Once, when Katherine had been particularly snotty about how other mothers had real jobs and how she would never be caught dead ironing a man’s shirts or how her life would have much more meaning than scrubbing floors every Friday morning, her mother sent her to her room and then summoned her out an hour later with something that Katherine still considers remarkable but surely did not at the moment it was happening.

“Sit down,” her mother ordered after she led her back to the kitchen table. “Sit down, Katherine, and listen.”

Katherine listened. She listened while her mother told her that the kitchen table was her office desk and that everything she saw in the house was her business territory. She listened while her mother rolled out a piece of paper that was her associate’s degree from the local business college and she listened when her mother talked about life choices and how everyone’s call to service was different.

“My mother was a drunk,” Katherine heard her mother say. This was something so distant from what she had been led to believe about her grandmother that she dared not breathe. “I never told you this.

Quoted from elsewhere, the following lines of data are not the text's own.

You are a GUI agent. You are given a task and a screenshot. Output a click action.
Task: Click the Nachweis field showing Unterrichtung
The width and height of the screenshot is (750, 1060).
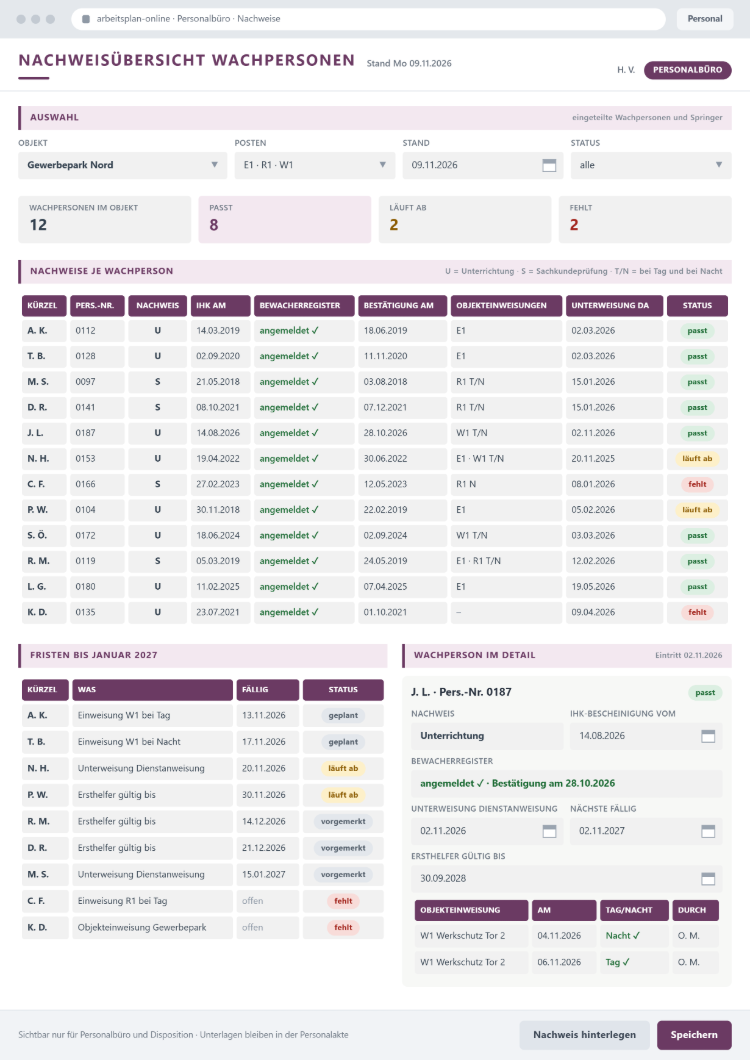point(487,736)
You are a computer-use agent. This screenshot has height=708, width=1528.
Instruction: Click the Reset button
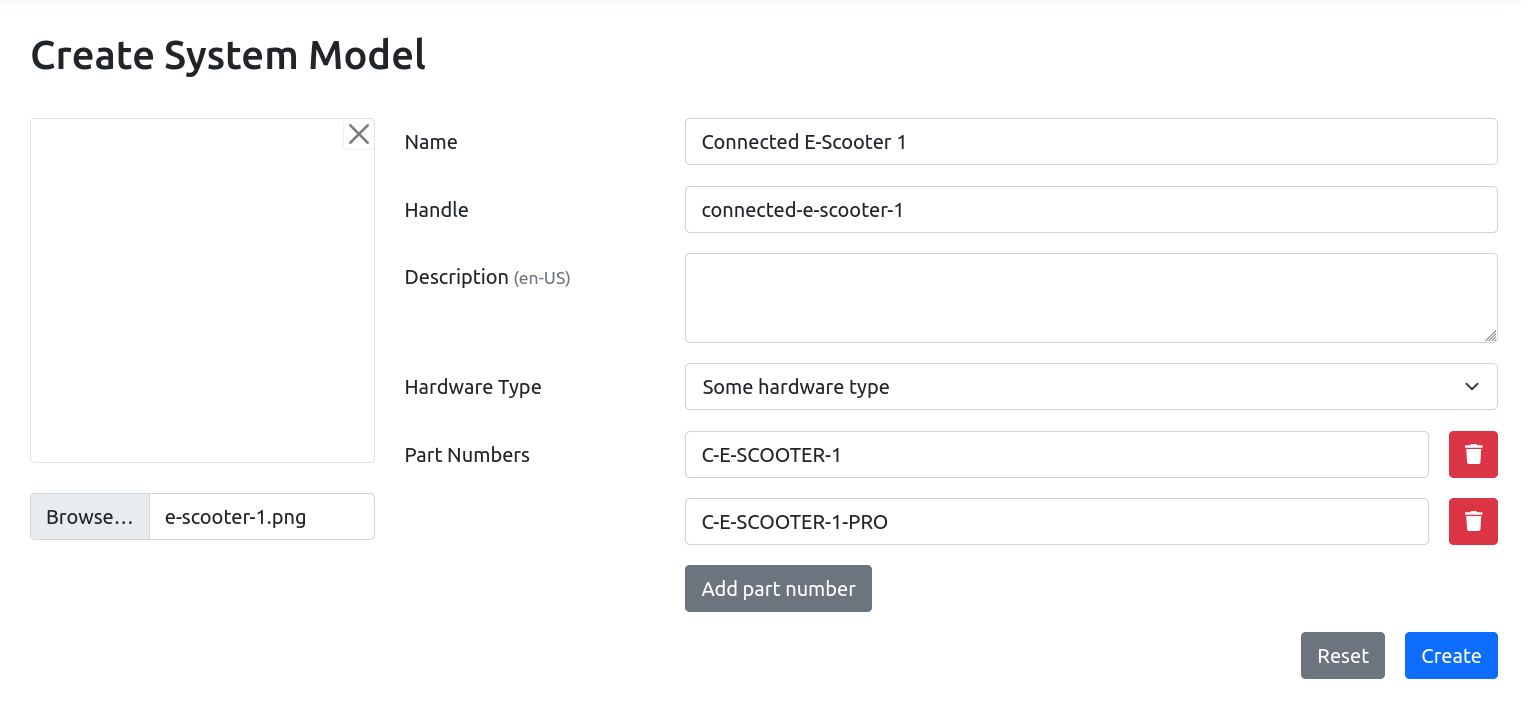point(1342,655)
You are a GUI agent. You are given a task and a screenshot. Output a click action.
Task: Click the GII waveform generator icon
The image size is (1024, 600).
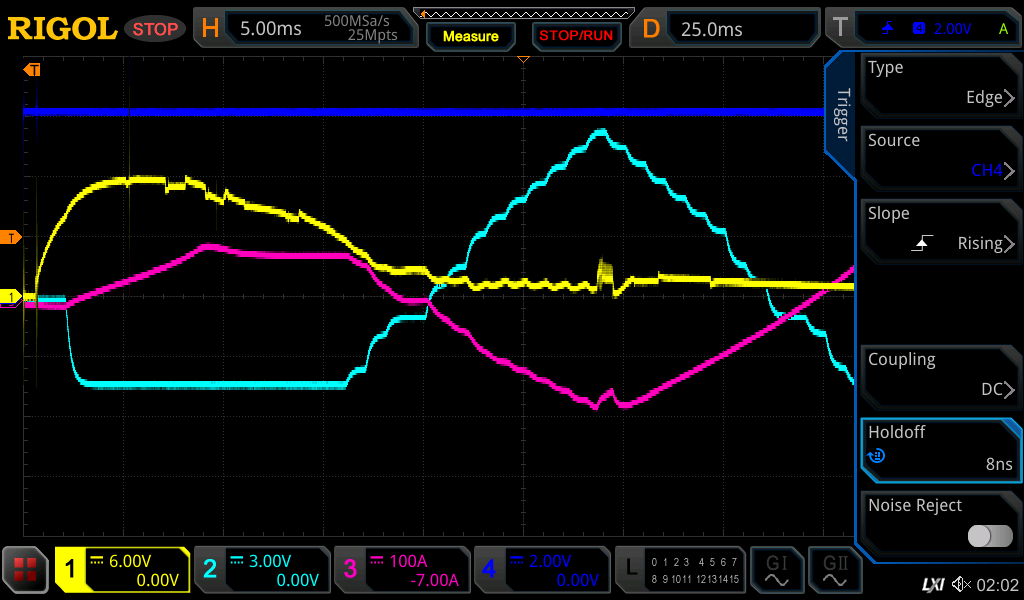pos(835,570)
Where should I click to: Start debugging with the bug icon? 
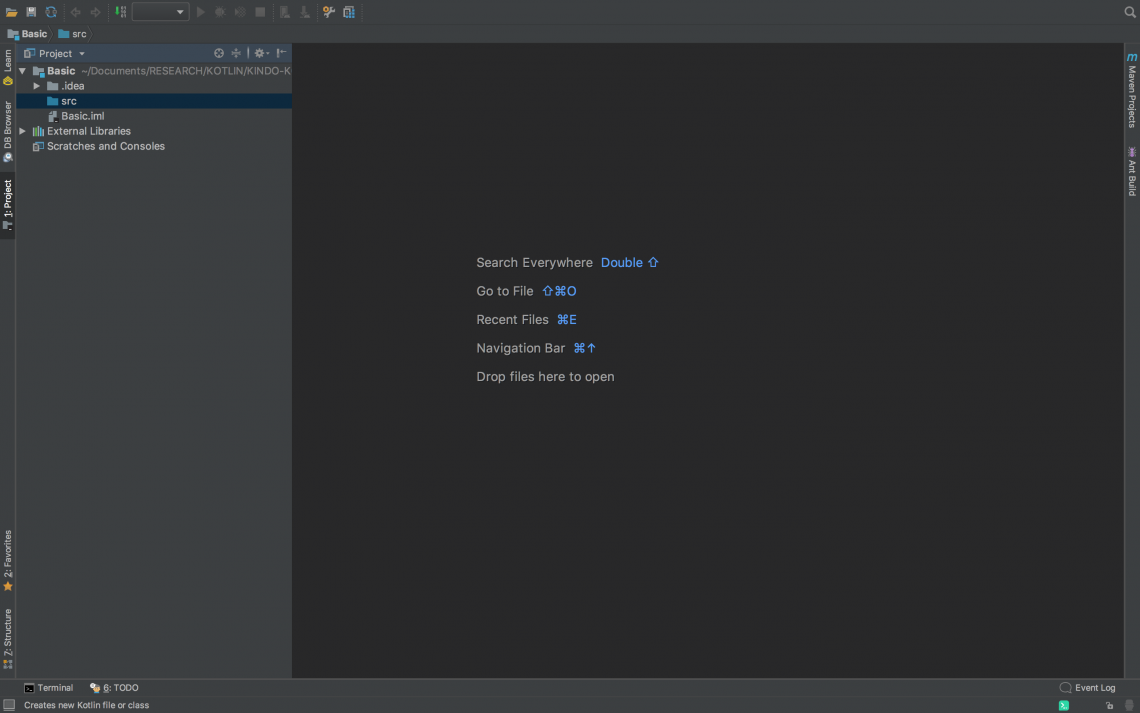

I never told you how she locked me in my room and how I saw her crawling across the floor spattered with vomit or how I never once when I was a little girl had a hot meal, or clean clothes to wear, or someone to hold my hand and read me a story at night.”

Katherine remembers crying softly during the telling of this story so that she would not make a sound, so that her mother would go on and unwrap the secret that she had kept locked inside of herself for such a long time.

“Once,” her mother told her, looking out the window that was above the kitchen sink, “once when I was locked in my room by an outside bolt that she had installed during a brief moment of sobriety, I heard my parents fighting and I stood on top of my dresser. I looked out my bedroom window and I saw our neighbor holding her daughter and twirling her in circles in the side yard. I saw that the little girl had on a new jacket and that her hair was braided and that her mother couldn’t stop smiling. Her mother was smiling and I dropped from the dresser into my bed of dirty sheets and I cried for so long that my eyes swelled shut.”